All’interno del contesto familiare di ognuno di noi, c’è o c’è stata una persona che più di tutti abbiamo reputato come sofferente e bisognosa di cure.

Sin da bambini, abbiamo instaurato una relazione con questa persona poco veritiera, considerando chi soffre come un’entità da salvaguardare e proteggere.

Il fatto di vedere solo ed unicamente la sofferenza nell’altro, ci ha evitato negli anni, di sentire la nostra, nata appunto, dall’aver scelto di assecondare l’altro a discapito di noi stessi.

La malattia, sia essa di natura fisica o psichica, rappresenta sempre il modo che una persona ha per evolversi. Spesso, inconsciamente, si utilizza la malattia per ricoprire un ruolo apparentemente privilegiato e come forma di “ricatto affettivo” nei confronti di chi ci sta più vicino.

La malattia non è mai una disgrazia o una punizione e non si può e non si deve incolpare altre persone della nostra condizione. Anche il vittimismo, è una forma di malattia, che ci fa credere di essere sfortunati per non aver ricevuto determinate cose.

Nelle relazioni che intrecciamo con gli altri difficilmente ci rendiamo conto di aver assunto il ruolo di salvatore o quello di vittima, ma se abbiamo la possibilità di tornare a percepire il nostro corpo, possiamo iniziare a diventarne consapevoli.

Quando ci prendiamo cura dell’altro a discapito di noi stessi e dei nostri progetti (quello che fa la mamma chioccia), stiamo scappando da noi stessi e ci catapultiamo in un ruolo che non ci appartiene ma nel quale ci sentiamo a nostro agio.

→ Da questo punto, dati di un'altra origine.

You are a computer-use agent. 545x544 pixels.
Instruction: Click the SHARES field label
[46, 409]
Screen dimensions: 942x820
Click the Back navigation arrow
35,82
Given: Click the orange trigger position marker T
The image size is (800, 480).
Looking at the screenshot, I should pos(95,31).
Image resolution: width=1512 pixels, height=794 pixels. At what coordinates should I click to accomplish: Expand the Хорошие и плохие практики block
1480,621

La sensazione di appagamento rimane in essere fino a quando riceviamo un compenso per il nostro impegno (attenzioni particolari, pseudo-affetto, considerazione e riconoscimento). Nel momento in cui vengono a mancare queste forme di ricompensa ci sentiamo frustrati.

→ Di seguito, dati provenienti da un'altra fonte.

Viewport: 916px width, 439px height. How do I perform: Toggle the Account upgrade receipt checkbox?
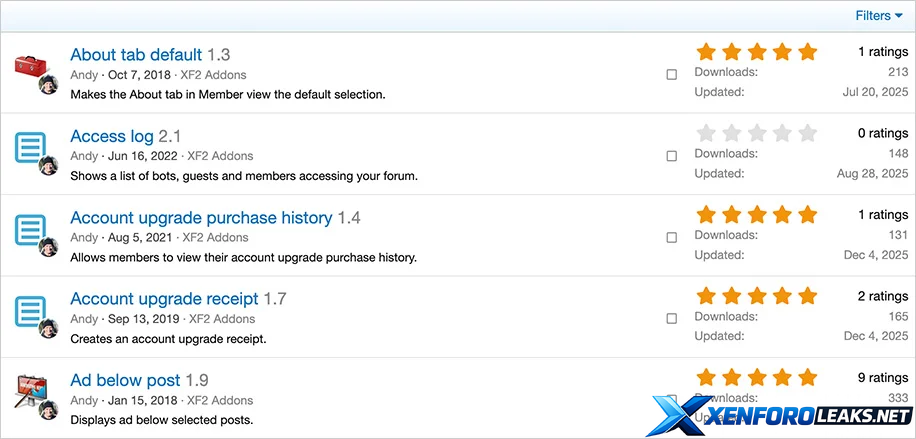[x=672, y=319]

La persona che stiamo accudendo ci sta chiedendo, in modo tacito o espresso, lo stesso tipo di ricompensa.

Quando il corpo inizia a farsi sentire e molto spesso in questi casi lo fa con dolori a livello delle spalle, abbiamo la possibilità di scegliere: continuare a recitare un ruolo che seppur comodo, ci evita di confrontarci con la nostra libertà e vera natura o decidere di rischiare di perdere tutte quelle forme di ricompensa che viaggiano sul binario del ricatto affettivo?

Spesso possiamo trovarci nel ruolo opposto e quindi sentirci bisognosi dell’altro ed utilizzare il malessere come modalità per attirare attenzione.

In questi casi, ciò che riceveremo sarà ciò che avremo seminato: una realtà basata sull’inganno.

Le relazioni autentiche dove nessuno si fa carico di nessun altro esistono nel momento in cui decidiamo di confrontarci con quello da cui cerchiamo di scappare per tutta la vita e che si trova, non all’esterno, ma proprio dentro di noi.